Brief:
Rewrite the listing from its first line through the line containing "click(x=187, y=203)", changing every "screenshot" to "capture" and leaving everything else as it is.

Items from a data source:

------------

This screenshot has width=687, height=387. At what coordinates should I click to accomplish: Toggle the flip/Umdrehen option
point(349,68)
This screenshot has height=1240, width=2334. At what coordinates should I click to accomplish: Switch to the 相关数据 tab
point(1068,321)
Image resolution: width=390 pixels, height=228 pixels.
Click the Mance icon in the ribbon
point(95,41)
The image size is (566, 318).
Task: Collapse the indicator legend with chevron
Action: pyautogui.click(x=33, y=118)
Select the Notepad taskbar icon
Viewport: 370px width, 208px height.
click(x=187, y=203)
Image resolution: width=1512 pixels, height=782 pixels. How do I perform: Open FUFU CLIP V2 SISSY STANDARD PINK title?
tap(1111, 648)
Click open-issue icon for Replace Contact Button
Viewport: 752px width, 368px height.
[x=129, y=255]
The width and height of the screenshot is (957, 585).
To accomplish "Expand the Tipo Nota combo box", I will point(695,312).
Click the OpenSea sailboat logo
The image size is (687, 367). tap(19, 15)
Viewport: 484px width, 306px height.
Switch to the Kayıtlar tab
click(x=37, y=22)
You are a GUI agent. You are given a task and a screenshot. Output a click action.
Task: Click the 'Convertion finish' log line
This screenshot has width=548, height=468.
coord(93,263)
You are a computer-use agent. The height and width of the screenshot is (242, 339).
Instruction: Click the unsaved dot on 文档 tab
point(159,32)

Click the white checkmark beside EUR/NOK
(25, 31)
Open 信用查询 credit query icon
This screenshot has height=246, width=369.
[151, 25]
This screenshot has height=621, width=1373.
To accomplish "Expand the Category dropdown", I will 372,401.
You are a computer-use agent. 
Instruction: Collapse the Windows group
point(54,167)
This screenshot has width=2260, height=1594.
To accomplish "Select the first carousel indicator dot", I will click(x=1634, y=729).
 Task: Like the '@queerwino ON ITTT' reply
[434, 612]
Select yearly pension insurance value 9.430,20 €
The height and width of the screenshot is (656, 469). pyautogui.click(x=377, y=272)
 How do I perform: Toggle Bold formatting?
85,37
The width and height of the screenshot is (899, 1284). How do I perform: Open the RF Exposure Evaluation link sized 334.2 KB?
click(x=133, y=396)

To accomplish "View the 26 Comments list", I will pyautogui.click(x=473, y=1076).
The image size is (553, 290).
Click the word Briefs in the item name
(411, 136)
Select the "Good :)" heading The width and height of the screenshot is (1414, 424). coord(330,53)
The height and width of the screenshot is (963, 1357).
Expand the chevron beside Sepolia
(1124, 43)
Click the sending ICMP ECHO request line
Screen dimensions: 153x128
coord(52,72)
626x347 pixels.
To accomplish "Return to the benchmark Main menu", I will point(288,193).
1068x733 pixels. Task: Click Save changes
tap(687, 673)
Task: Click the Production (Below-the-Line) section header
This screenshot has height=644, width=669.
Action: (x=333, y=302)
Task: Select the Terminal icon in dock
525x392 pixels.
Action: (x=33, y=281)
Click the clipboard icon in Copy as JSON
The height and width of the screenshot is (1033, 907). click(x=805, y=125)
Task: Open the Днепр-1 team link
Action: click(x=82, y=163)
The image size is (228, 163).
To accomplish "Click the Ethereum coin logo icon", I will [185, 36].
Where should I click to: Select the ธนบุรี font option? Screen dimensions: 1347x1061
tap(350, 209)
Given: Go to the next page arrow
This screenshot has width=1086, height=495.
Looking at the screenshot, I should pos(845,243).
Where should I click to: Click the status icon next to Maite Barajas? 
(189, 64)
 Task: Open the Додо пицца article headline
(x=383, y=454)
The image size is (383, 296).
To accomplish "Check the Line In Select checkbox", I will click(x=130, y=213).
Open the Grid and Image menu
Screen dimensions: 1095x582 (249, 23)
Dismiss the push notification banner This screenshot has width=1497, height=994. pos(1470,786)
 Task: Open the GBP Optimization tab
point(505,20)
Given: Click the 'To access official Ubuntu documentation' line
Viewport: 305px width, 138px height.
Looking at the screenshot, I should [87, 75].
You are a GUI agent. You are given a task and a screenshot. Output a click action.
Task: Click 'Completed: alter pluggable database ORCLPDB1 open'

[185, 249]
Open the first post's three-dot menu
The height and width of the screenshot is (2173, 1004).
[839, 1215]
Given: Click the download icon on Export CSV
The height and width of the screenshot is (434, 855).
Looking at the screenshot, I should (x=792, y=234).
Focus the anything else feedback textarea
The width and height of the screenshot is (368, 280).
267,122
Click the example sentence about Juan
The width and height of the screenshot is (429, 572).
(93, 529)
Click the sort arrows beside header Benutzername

------------

Expected output:
This capture has width=687, height=387. At what coordinates should I click to accomplish: Toggle the flip/Umdrehen option
point(349,68)
This capture has height=1240, width=2334. At what coordinates should I click to accomplish: Switch to the 相关数据 tab
point(1068,321)
Image resolution: width=390 pixels, height=228 pixels.
Click the Mance icon in the ribbon
point(95,41)
The image size is (566, 318).
Task: Collapse the indicator legend with chevron
Action: pyautogui.click(x=33, y=118)
Select the Notepad taskbar icon
Viewport: 370px width, 208px height.
click(x=187, y=203)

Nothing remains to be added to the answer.